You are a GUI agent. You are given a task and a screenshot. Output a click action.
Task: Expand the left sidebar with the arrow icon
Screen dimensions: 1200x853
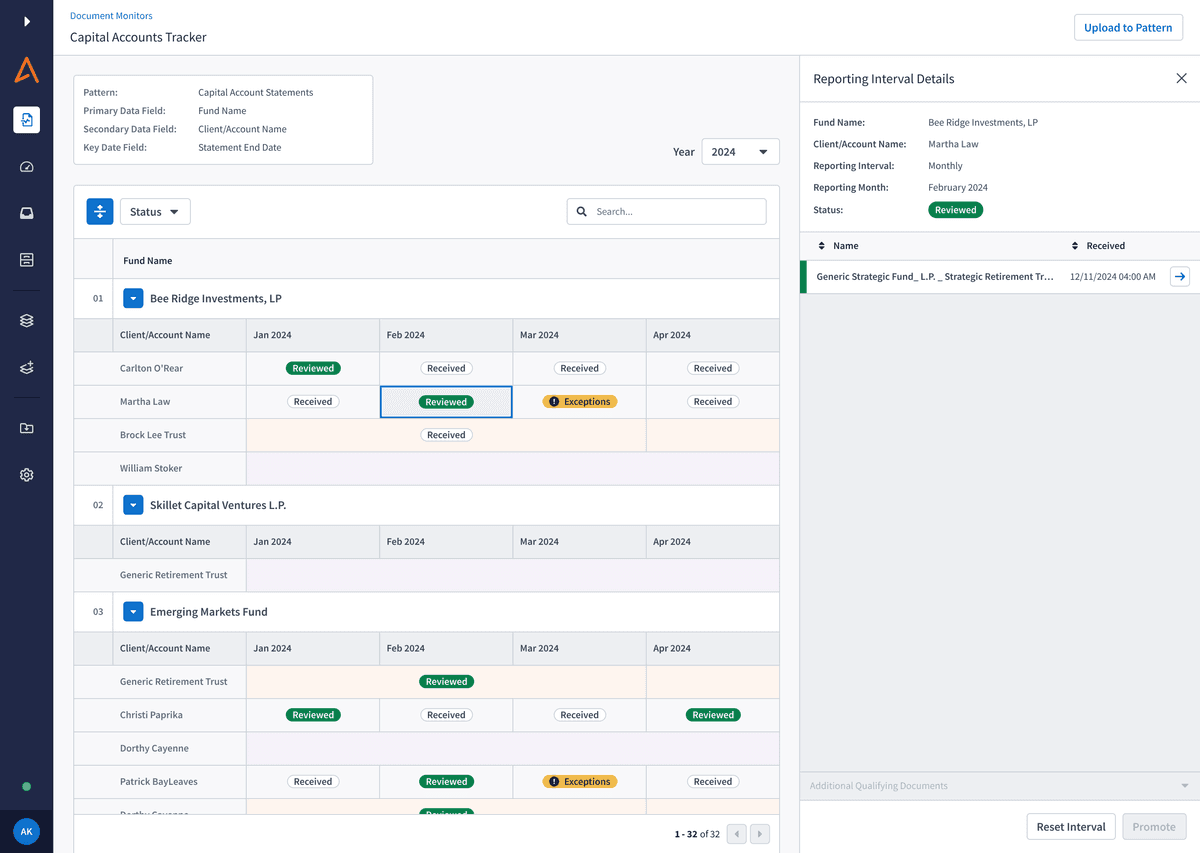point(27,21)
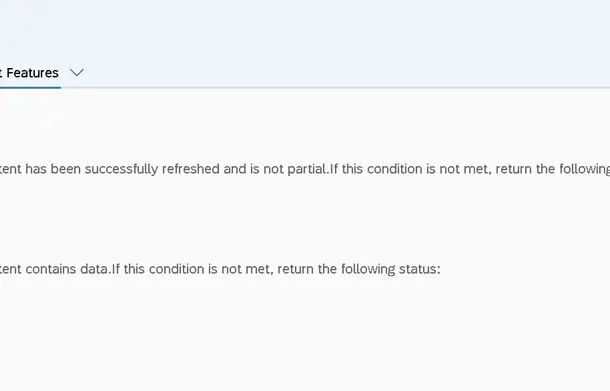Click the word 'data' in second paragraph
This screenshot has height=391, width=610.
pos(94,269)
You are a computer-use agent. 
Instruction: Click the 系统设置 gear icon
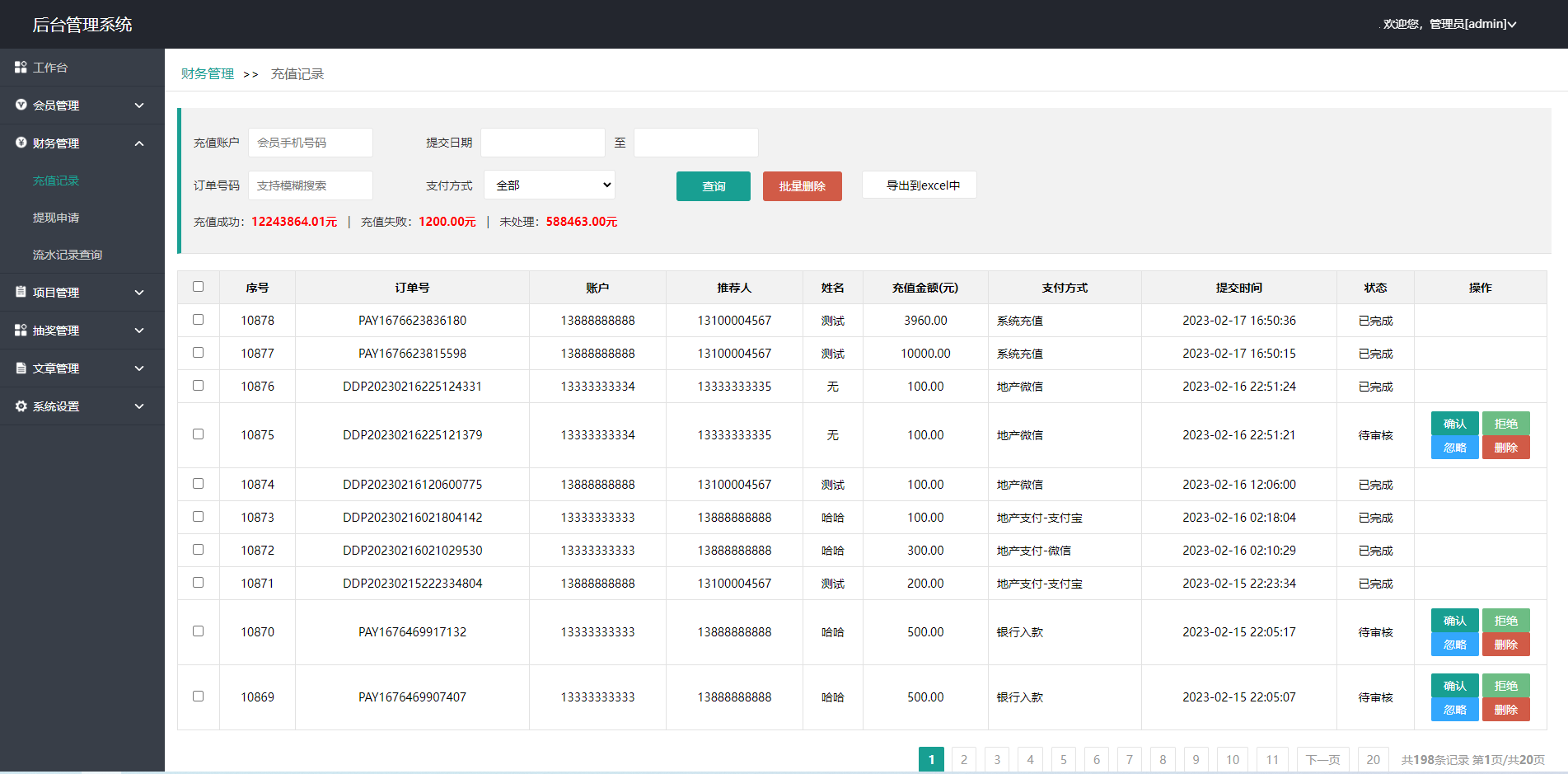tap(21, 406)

--

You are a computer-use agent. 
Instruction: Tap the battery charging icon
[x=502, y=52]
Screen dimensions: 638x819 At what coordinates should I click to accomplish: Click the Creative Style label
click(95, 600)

* * *

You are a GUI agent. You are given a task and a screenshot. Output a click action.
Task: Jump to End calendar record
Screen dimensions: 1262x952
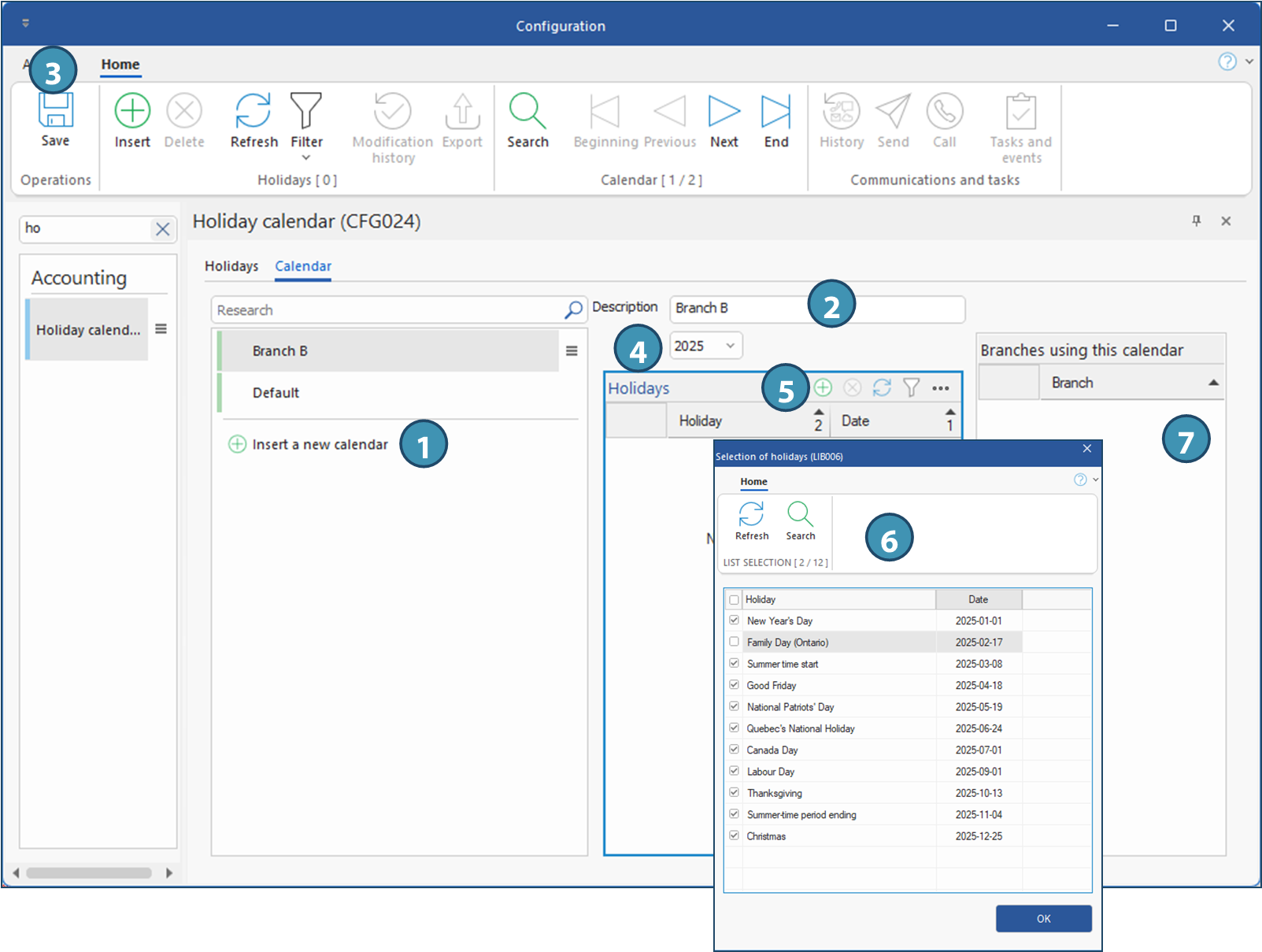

#### What the task asks
Once you reach the line with "Task: Jump to End calendar record" in the data above, copy it and every line after it exactly, up to and including the line with "Screen dimensions: 1262x952".

#### Answer box
Task: Jump to End calendar record
Screen dimensions: 1262x952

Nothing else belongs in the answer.